God knew that this death was not real,
but he gave it all the charm of fable,

knowing we would follow with our blood

all story.


4
They followed strange gods because the sight
of apparitions confirmed
every magic they knew.

They knew He was every form and our form
His eyes, unable, like a child in a small box
to touch or read the letters sent and returned
from His rumored star kingdoms.

And every grief in their past prepared them
for this journey, by which, suddenly,
they entered our lives.


5
He had worked it out long before,
and it was not beyond His doing
now, to appear here as mother and child.
They knew His ways in Media. Called back
from South Arabia. Followed
His sign into Egypt. Nothing.

But there they saw the three
star tombs-the map of Osiris' belt. Heard in
that country the story of the holy family:
the death and toilfull resurrection of
Osiris, his affair with Isis;
satisfied, at least, He had been there
the day before.

The star was the first thing they saw
whose signal they decoded years before,
traveling in the vast reaches
of their own silences.


6
Gaspar was the first to see her and touch
the arm of the other.

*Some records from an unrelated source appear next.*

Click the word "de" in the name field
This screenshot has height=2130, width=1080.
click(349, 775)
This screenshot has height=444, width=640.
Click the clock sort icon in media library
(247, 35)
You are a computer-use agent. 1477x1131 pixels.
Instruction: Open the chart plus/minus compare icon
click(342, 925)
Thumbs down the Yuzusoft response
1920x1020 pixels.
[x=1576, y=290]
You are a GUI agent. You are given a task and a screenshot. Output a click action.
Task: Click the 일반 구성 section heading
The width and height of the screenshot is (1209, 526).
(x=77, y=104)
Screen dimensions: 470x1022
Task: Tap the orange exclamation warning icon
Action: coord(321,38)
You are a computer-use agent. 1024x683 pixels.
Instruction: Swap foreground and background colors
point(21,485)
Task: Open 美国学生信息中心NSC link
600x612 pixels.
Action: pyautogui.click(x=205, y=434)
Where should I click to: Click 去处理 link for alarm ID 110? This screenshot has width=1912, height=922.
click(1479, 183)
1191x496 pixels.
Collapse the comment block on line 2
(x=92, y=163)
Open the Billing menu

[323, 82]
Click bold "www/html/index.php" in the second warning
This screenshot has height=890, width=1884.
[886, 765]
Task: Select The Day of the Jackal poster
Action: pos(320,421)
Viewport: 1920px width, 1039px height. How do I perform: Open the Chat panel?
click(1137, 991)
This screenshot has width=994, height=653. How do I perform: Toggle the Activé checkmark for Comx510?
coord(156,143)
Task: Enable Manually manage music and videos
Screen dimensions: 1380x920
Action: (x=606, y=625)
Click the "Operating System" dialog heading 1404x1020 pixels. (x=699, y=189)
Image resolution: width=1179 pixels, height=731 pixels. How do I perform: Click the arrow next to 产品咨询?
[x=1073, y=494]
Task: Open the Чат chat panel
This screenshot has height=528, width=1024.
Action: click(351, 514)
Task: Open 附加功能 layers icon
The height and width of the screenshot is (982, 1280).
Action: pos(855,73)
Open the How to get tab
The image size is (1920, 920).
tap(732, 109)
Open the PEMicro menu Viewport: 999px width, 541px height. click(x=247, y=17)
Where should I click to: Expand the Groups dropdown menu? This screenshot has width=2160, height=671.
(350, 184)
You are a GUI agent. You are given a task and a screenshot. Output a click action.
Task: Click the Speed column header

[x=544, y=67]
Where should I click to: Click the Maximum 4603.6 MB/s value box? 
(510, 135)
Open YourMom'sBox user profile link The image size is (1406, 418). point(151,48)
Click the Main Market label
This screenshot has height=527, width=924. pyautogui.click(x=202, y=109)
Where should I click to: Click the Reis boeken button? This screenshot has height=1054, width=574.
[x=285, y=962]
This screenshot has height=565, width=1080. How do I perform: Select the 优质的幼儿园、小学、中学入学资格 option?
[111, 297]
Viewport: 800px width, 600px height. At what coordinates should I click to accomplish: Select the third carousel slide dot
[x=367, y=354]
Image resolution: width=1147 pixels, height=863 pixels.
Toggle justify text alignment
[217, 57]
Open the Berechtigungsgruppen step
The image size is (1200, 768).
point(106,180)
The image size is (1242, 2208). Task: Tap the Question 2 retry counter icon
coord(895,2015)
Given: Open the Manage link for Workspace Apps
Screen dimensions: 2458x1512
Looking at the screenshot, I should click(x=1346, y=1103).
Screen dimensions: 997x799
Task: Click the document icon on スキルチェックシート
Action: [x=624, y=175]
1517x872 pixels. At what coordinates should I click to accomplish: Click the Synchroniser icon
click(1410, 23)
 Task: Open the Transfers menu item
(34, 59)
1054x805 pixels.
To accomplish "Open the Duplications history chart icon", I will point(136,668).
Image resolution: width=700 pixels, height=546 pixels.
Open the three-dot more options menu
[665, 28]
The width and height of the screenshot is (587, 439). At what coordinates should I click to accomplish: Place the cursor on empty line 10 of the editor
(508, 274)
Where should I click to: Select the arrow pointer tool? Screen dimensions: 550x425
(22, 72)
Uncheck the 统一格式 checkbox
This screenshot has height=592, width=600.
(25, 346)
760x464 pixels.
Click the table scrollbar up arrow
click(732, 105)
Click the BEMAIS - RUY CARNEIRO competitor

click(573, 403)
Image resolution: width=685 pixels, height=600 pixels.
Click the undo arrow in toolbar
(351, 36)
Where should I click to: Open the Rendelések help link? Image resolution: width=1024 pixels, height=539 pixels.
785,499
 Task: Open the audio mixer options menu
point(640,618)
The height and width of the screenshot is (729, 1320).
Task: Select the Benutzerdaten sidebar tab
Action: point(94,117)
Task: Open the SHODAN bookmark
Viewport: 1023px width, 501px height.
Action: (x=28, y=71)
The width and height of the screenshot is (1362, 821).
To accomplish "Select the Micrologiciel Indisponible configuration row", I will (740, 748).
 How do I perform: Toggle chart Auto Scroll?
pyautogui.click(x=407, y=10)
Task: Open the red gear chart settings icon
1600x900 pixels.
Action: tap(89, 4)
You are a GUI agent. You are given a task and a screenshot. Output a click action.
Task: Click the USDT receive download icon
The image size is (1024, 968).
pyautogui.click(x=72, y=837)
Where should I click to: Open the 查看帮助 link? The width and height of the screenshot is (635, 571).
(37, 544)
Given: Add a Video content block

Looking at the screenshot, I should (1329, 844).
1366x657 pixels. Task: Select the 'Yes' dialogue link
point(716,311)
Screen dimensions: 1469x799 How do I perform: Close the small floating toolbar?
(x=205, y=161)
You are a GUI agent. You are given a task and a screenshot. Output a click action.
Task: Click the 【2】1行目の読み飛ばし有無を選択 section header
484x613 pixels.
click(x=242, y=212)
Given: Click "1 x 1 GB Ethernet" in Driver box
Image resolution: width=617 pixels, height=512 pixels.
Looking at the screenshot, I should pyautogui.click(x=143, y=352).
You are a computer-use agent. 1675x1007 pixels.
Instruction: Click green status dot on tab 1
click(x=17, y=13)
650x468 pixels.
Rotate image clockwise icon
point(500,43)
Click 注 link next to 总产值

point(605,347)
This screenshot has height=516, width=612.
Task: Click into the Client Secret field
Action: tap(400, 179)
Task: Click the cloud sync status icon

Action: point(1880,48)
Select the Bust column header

And though the sights and
smells of Egypt were still a jewel and story,
now there was only her. Two of them
had channels in their arms. She,
whom nobody else could see.
She, whose only vantag
was a newly opened space in her
of silence.


7
Turning now from the other's touch, Balthasar
watched with renewed attention. Not only for
what each woman shares as strength with god,
how they always moved in the same spaces,
there was something else. There, beneath the girl's
covered and down-turned head.

Now seeing the faint blue light in her eyes,
the divine frenzy they alone could see,
perfectly coiled, perfectly concealed
in the consciously restrained gestures
of Mary's newly entered reign.

And to this day it is she who appears
to us. Not the gentile youth.


8
They left because they knew god's secret,
because the center of events lay elsewhere.
The angel warned them of dangers
some from the stars, some from
the people of the country.

Already they could hear harpies
and the noise of foaming dogs. Spells
were intercepted in their camp, turned,
and released again. Some from the unborn,
whose cold, blue arms motioned above their tents.
Some from those they took to their bosoms
unturnable.


9
Deeply concealed within her father's house,
a girl motioned to Melchior, just now pushing
small hair between her legs. It is not clear
what happened. How could there be a challenge
from this quarter? It was not the gesture of arms.
He didn't think the arms ever moved.

None of these things were real.
Except for the stories we believe.


10
"You will meet many gods along the way,"
said the two, where the road divides and
steeply descends into their country. "Some
who put flesh and hunger onto images. Some
who tease out your flesh until nothing is left
but images".

"Life was never flesh, but always stories"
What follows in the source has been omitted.